BOOK REVIEW: The All-Night Video Guide- SLASHERS 70's & 80's
- Paul Mcvay
- Jun 22
- 3 min read

The last time a book like this was put out, with the same kind of absolute love for its subject matter, would have to have been John McCarty's The Official Splatter Movie Guide. That iconic tome was published in 1989, right at the death knell of the Splatter Movie craze. McCarty accurately predicted the future of the Splatter film, in that the genre would worm its way into mainstream cinema. It did tenfold, probably beyond what McCarty envisioned back in 1989.
Rob Freese's All-Night Video Guide: Slashers 70's & 80's, grabs that niche time where, just about every week, it seemed that there was a new movie released featuring a killer with a knife, machete, chainsaw, axe, or other implement of death, dispatching young, good-looking, teenagers portrayed by actors in their late 20's (or beyond!)
Where McCarty left off in 1989 with his guide, Freese picks up, backtracks, and gets more in-depth, albeit with forty years of hindsight, into just about every slasher film that made a dent in our psyche during the heady late 1970s and 1980s when the studio system discovered their was significant money to be made by showcasing 90-minute slaughter shows. The studios weren't wrong. Teenagers in the 80s loved watching people their age being murdered, as long as it wasn't them!
What Freese does here with this review guide is add a distinct personal spin to what he watched. This isn't a truncated movie guide looking back on horror films released four decades ago. Rob Freese was there. He went to the theaters, rented the VHS tapes, and devoured every single minute of each film, good or bad, and he writes about them all with a professional admiration for the effort.
Peppered within each review are nuggets of fact on each release that can't be grabbed from some AI application or Google search. You know that Rob Freese has watched each of the films he reviews in this book... multiple times. Your reviewer doesn't possess that same meddle! But the author truly loves his subject matter and takes no shortcuts. Expertly crafted additional research is provided with each release, and it all comes across as information that Freese already knows; he wants you to know it as well, and he executes it all quite brilliantly.
The All-Night Video Guide: SLASHERS 70's & 80's serves as the "heir apparent" to what John McCarty gave birth to with The Splatter Movie Guide in 1989. The book will appeal to all modern-day aficionados of the bygone era of the slasher film. Still, it speaks directly to people of the age who bought tickets to these movies and religiously showed up at their local video store every Friday for the new releases. It is genuinely a movie guide that can bring together generations of slasher movie film buffs while satisfying everyone.

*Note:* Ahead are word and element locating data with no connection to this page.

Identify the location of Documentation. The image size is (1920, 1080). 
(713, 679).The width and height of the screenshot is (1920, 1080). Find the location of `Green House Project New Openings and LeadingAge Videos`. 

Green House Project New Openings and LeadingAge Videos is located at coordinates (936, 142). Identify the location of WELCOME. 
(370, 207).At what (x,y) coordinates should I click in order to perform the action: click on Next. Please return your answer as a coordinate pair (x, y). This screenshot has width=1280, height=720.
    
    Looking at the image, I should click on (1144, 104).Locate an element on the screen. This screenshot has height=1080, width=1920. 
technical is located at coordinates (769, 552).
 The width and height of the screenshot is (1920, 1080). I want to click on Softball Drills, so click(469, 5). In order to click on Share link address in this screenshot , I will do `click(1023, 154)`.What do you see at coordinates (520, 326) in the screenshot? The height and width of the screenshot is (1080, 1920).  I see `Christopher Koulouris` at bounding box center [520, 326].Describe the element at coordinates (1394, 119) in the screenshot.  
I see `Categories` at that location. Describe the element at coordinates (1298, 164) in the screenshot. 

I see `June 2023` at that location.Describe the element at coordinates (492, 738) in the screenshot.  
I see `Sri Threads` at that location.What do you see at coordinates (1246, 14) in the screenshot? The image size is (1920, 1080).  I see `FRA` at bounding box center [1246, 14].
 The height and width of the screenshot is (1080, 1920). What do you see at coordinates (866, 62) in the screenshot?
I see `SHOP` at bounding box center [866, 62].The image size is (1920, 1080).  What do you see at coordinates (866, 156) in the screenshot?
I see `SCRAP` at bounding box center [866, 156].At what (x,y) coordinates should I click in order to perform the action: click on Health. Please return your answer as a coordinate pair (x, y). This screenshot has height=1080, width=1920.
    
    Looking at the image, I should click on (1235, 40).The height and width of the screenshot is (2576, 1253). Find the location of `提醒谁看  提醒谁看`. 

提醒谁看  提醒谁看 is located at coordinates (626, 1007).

The All-Night Video Guide: Slashers 70's & 80's is now available via
DISCLOSURE: This book by Rob Freese is not published by It Came From Hollywood, but by a separate publishing company under agreement with the book's author.
This review was written by Paul Mcvay, who created the book cover for The All-Night Video Guide: Slashers 70's & 80's, but who does not share in the profits of the sales of the book. This review was crafted in the spirit of promoting a colleague's work.